## Teks Bacaan
Oelamasi, Vox NTT- Polemik pembangunan di Desa Bone, Kecamatan Nekamese, Kabupaten Kupang memantik perhatian pengamat sosial dan politik asal Undana Kupang, Lasarus Jehamat.
Lasarus berkomentar menyusul adanya dugaan larangan Inspektorat Kabupaten Kupang agar masyarakat setempat mendapatkan dokumen Laporan Pertanggungjawaban Kepala Desa Bone.
Baca Juga: Inspektorat Diduga Larang Dokumen LPj Kades Bone Diketahui Warga
Menurut dia, keterbukaan informasi bagi masyarakat merupakan suatu langkah efektif dalam mewujudkan pemerintahan desa yang bebas korupsi dan akuntabel.
“Mekanisme harus merujuk pada UU Nomor 14 Tahun 2008 tentang Keterbukaan Informasi Publik. Kalau tidak mengikuti aturan itu jelas salah,” ujar Lasarus, Selasa (06/10/2020) petang.
Menurut Lasarus, jika Inspektorat Kabupaten Kupang benar-benar melarang masyarakat mendapatkan dokumen LPj, maka harus memahami betul logika instansi tersebut.
“Inspektoral itu pengawal internal pemerintahan. Tidak hanya korupsi kalau kasusnya seperti itu. Itu tikus dan kucing yang sedang berdamai namanya. Itu malah ke kolusi. Jauh lebih fatal,” ujarnya.
Rujukan hukum yang diperoleh VoxNtt.com, amanat UU Keterbukaan Informasi Publik (KIP) menyebut, pemerintah desa sebagai badan publik memiliki kewajiban menyediakan informasi publik (Pasal 11 ayat (1) huruf (a).
Keterbukaan Informasi Publik merupakan poin penting bagi terwujudnya akuntabilitas penyelenggaran pemerintahan desa.
Tidak ada lagi sekat penghalang antara masyarakat dan pemerintah. Bahkan tidak main-main, dalam Pasal 52 disebutkan bagi badan publik yang dengan sengaja tidak menyediakan, tidak memberikan, dan/atau tidak menerbitkan informasi publik secara berkala, informasi publik yang wajib diumumkan secara serta-merta, dapat dikenakan pidana kurungan paling lama 1 tahun dan/atau pidana denda paling banyak Rp5.000.000,00 (lima juta rupiah).

## Materi yang Ditampilkan
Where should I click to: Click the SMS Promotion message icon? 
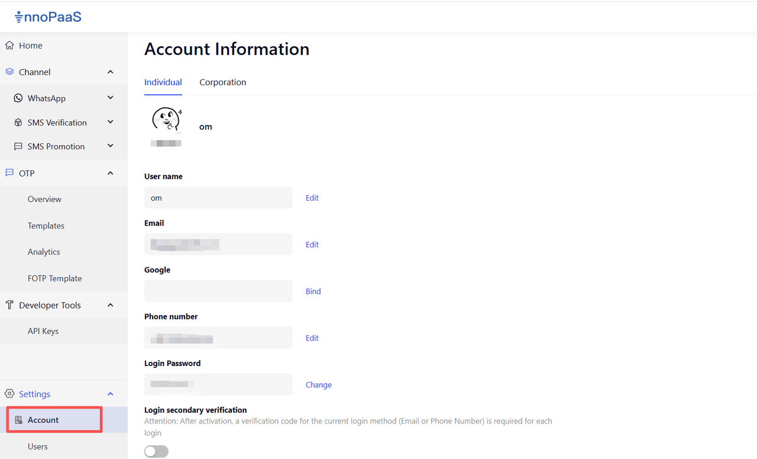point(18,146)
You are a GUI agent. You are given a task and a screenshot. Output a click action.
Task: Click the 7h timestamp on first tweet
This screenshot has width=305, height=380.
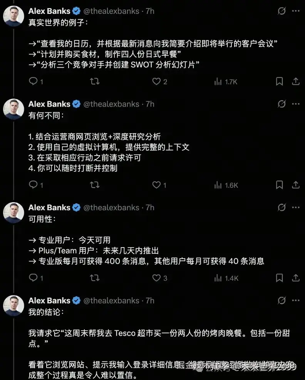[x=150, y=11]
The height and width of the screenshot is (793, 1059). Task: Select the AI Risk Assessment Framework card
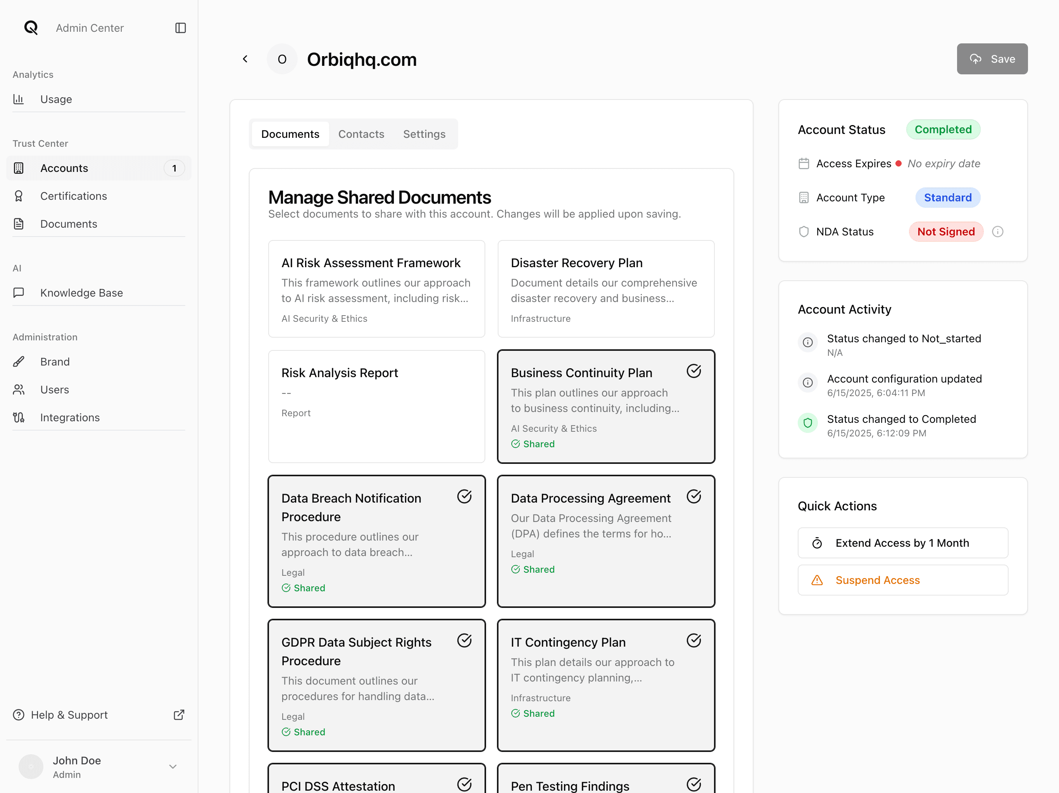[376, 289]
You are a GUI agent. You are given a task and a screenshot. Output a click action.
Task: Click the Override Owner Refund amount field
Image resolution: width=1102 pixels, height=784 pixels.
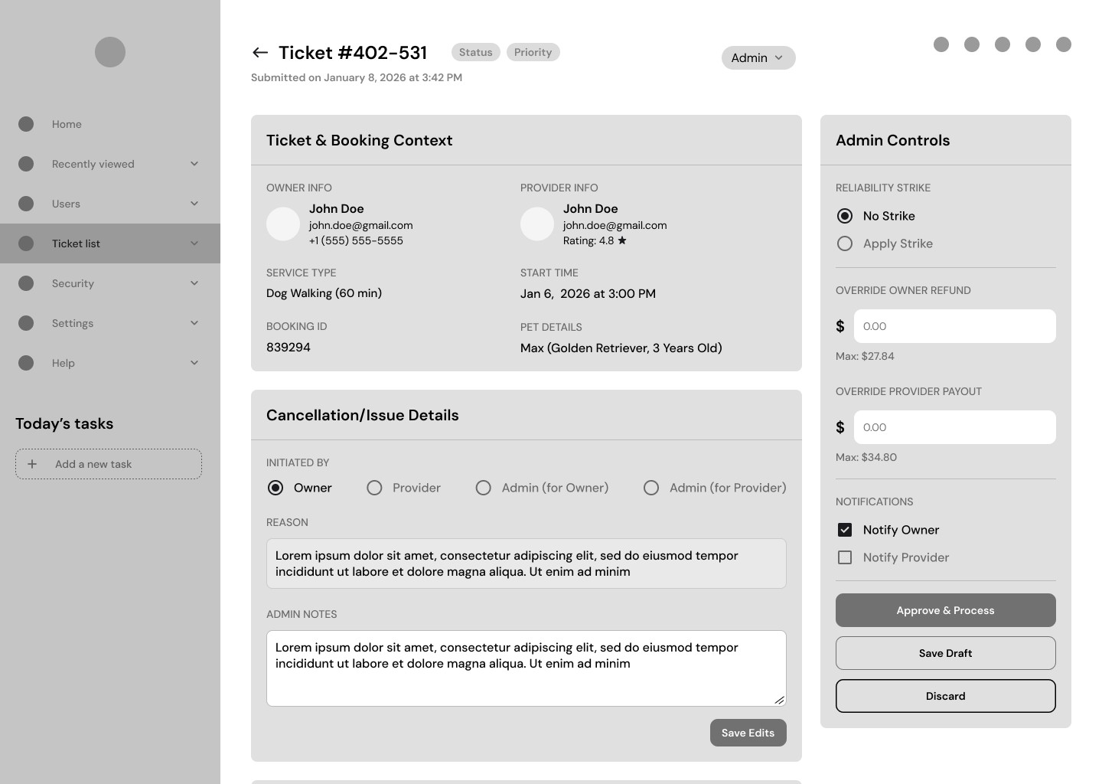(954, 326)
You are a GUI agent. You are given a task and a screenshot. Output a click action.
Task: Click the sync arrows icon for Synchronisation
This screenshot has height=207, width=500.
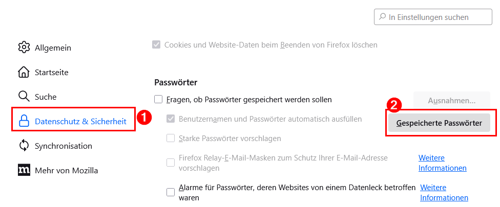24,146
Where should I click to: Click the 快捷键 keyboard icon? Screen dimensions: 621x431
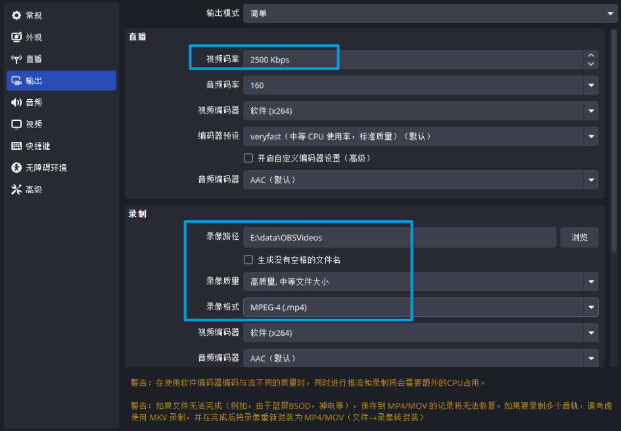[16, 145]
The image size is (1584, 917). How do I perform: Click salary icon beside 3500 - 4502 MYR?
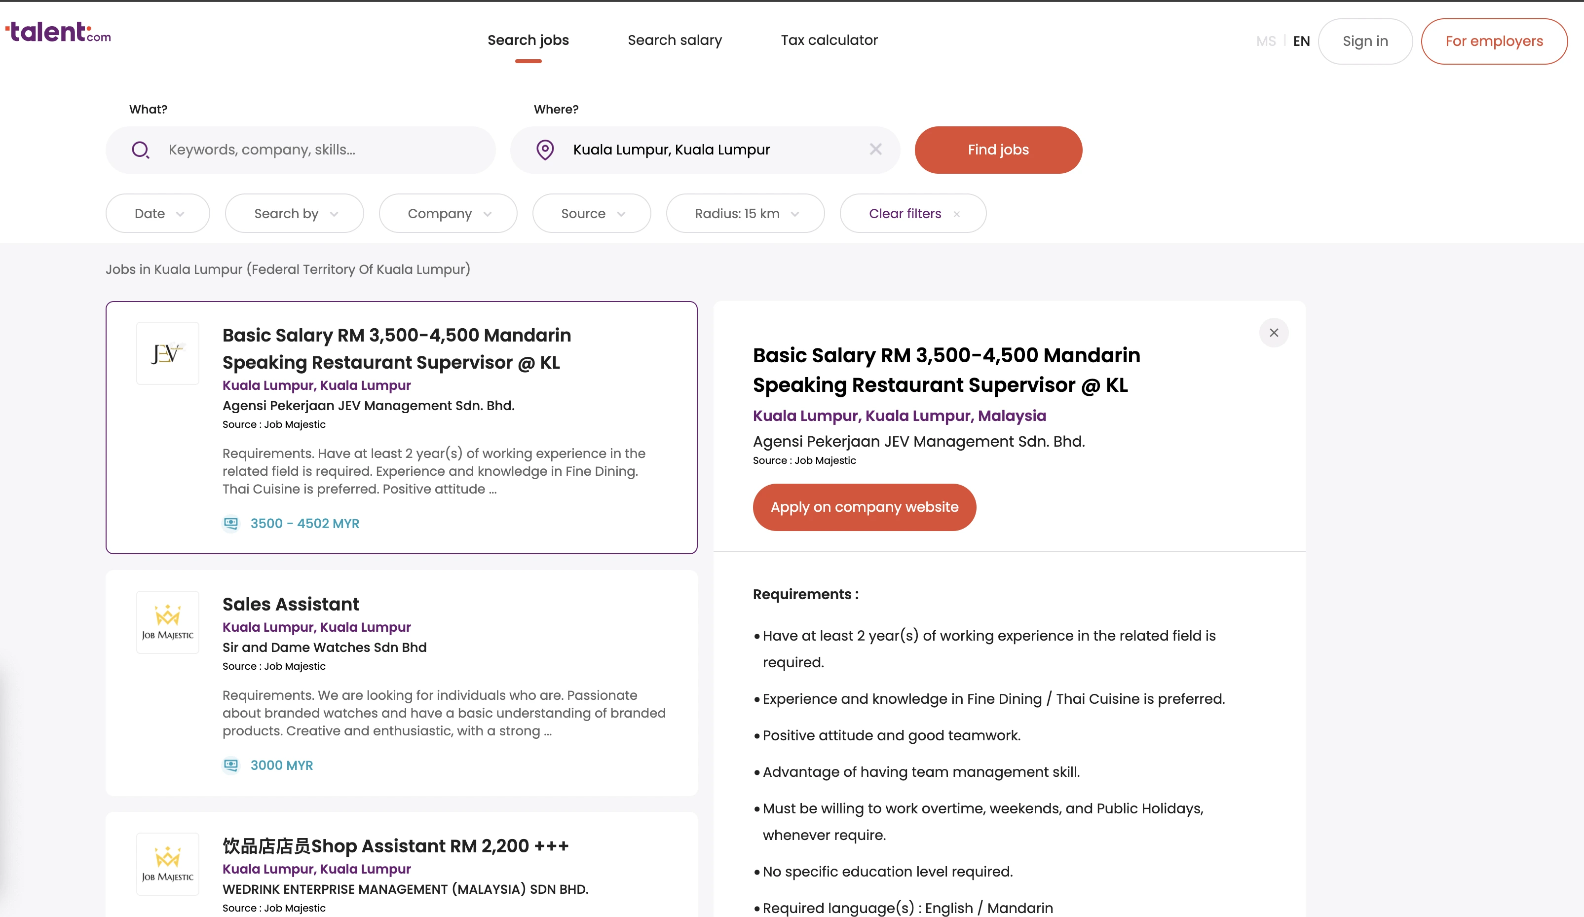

==

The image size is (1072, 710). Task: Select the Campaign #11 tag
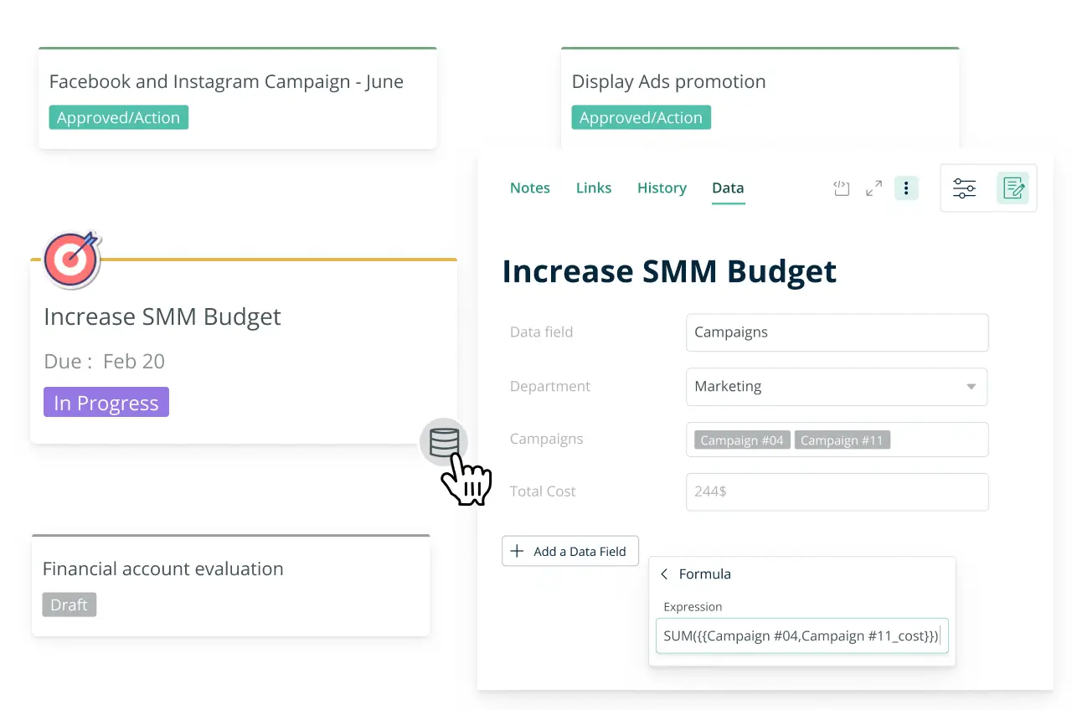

## Soal
Menurut Lasarus dalam teks bacaan, undang-undang apa yang harus menjadi rujukan mekanisme keterbukaan informasi bagi masyarakat?

## Jawaban Soal
UU Nomor 14 Tahun 2008 tentang Keterbukaan Informasi Publik.